What Will Happen for Media:

As the funnel collapses, media companies will face many of the same problems as agencies. Creating content and thus ad inventory/impressions will always be important, but it will be relatively less important across the funnel as the major distribution platforms focus on end-to-end funnel capabilities (authentication, targeting, user data, payment processing etc.). If you’re an advertiser, where would you ascribe most of the value-add? And even if media’s share remains high, will it replicate its traditional take?

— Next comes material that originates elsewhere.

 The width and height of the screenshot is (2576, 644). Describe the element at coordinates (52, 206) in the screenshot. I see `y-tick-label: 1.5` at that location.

In addition, non-premium, lightly-produced and user-generated content will get a growing share of total media ad spend. Marketers historically put a lot of effort into (subjectively) assessing the quality and brand-adjacency of the content they would advertise beside. However, this focus continues to decline thanks to the rise of programmatic advertising and the overall scarcity of consumer attention. In addition, growth in digital advertising capabilities (not to mention increased advertiser comfort with digital metrics) along with ever decreasing engagement among audiences that matter to advertisers will eventually put an end to TV’s dominant share of national advertising (which has been in place for 25 years). While “Big Media” has a future in digital advertising, they’ve spent decades with a monopoly on the medium that underpinned virtually every ad campaign. In digital – where Google and Facebook own more than half the market and more than 76% of growth – this is unlikely to be replicated. With time, traditional TV ad inventory (which dominates media cash flow) will start to trade at a discount due to its lackluster funnel data and ultimately cede ground as the gap between consumer attention and ad spend closes.

 

What Will Happen for Consumers:

These changes will be largely positive for consumers. Consumer choice will greatly expand, especially when it comes to products targeting specific tastes, demographics and backgrounds. The industry’s “competitive carrying capacity” will be expanded immensely. Despite this, it’ll also be easier than ever for consumers to find, try and embrace new brands. If the physical world was defined by the catalogue, and the internet era was defined by the search bar, the mobile era will be defined by recommendation and curation.

 

Sale: Now

Since the dot com boom, the promise of the internet in fundamentally changing distribution, marketing, advertising and consumption has never fully lived up to the hype.  While the major web services sucked the air out of classifieds and newspaper advertising, digital seemed unable to truly slay the beast that is TV advertising. And although consumer choice became more plentiful, the process of shopping for, purchasing and receiving products did not change as much as many had hoped. We still lived in an age determined and defined by the limitations and inefficiencies of the marketing funnel. But the rise of new distribution and marketing channels, on-demand infrastructure and consumer tracking stands to dramatically reshape this funnel, collapsing it in on itself, opening up new battlegrounds for brand competition and ushering in significantly more consumer choice. Time to get shopping.